**WORK INSTRUCTIONS**
Rewrite the data below, replacing every occurrence of "Find the location of" with "Give the position of" and keeping everything else unchanged.

**DATA SHOWN**

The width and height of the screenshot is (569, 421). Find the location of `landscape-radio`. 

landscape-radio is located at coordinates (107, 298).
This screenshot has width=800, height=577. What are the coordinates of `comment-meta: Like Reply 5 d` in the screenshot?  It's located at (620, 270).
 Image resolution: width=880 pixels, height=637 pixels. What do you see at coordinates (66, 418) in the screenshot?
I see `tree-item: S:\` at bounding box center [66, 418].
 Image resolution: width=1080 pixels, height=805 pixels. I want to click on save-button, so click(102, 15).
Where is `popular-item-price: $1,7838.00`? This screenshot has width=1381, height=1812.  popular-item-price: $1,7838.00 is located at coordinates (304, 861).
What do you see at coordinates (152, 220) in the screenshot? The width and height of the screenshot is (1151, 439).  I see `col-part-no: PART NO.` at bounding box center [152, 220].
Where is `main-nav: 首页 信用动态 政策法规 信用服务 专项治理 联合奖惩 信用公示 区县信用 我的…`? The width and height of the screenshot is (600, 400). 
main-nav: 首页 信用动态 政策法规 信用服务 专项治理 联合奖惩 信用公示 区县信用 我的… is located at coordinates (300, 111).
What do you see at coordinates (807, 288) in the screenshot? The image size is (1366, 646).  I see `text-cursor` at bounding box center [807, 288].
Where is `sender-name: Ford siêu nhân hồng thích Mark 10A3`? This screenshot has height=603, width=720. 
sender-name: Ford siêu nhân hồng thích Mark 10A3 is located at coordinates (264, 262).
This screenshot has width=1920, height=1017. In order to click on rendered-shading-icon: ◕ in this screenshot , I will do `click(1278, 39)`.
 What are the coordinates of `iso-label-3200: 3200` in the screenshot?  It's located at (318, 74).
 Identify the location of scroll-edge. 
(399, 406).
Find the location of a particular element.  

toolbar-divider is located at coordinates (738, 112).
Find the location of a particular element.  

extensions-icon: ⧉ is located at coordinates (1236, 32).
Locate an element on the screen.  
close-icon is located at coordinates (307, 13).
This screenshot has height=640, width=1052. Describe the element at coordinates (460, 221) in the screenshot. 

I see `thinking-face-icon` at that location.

**TASK RESPONSE**
The width and height of the screenshot is (569, 421). Give the position of `landscape-radio`. 

landscape-radio is located at coordinates (107, 298).
This screenshot has width=800, height=577. What are the coordinates of `comment-meta: Like Reply 5 d` in the screenshot?  It's located at (620, 270).
 Image resolution: width=880 pixels, height=637 pixels. What do you see at coordinates (66, 418) in the screenshot?
I see `tree-item: S:\` at bounding box center [66, 418].
 Image resolution: width=1080 pixels, height=805 pixels. I want to click on save-button, so click(102, 15).
Where is `popular-item-price: $1,7838.00`? This screenshot has width=1381, height=1812.  popular-item-price: $1,7838.00 is located at coordinates (304, 861).
What do you see at coordinates (152, 220) in the screenshot? The width and height of the screenshot is (1151, 439).  I see `col-part-no: PART NO.` at bounding box center [152, 220].
Where is `main-nav: 首页 信用动态 政策法规 信用服务 专项治理 联合奖惩 信用公示 区县信用 我的…`? The width and height of the screenshot is (600, 400). 
main-nav: 首页 信用动态 政策法规 信用服务 专项治理 联合奖惩 信用公示 区县信用 我的… is located at coordinates (300, 111).
What do you see at coordinates (807, 288) in the screenshot? The image size is (1366, 646).  I see `text-cursor` at bounding box center [807, 288].
Where is `sender-name: Ford siêu nhân hồng thích Mark 10A3`? This screenshot has height=603, width=720. 
sender-name: Ford siêu nhân hồng thích Mark 10A3 is located at coordinates (264, 262).
This screenshot has width=1920, height=1017. In order to click on rendered-shading-icon: ◕ in this screenshot , I will do `click(1278, 39)`.
 What are the coordinates of `iso-label-3200: 3200` in the screenshot?  It's located at (318, 74).
 Identify the location of scroll-edge. 
(399, 406).
Give the position of a particular element.  

toolbar-divider is located at coordinates (738, 112).
Give the position of a particular element.  

extensions-icon: ⧉ is located at coordinates (1236, 32).
Locate an element on the screen.  
close-icon is located at coordinates (307, 13).
This screenshot has height=640, width=1052. Describe the element at coordinates (460, 221) in the screenshot. 

I see `thinking-face-icon` at that location.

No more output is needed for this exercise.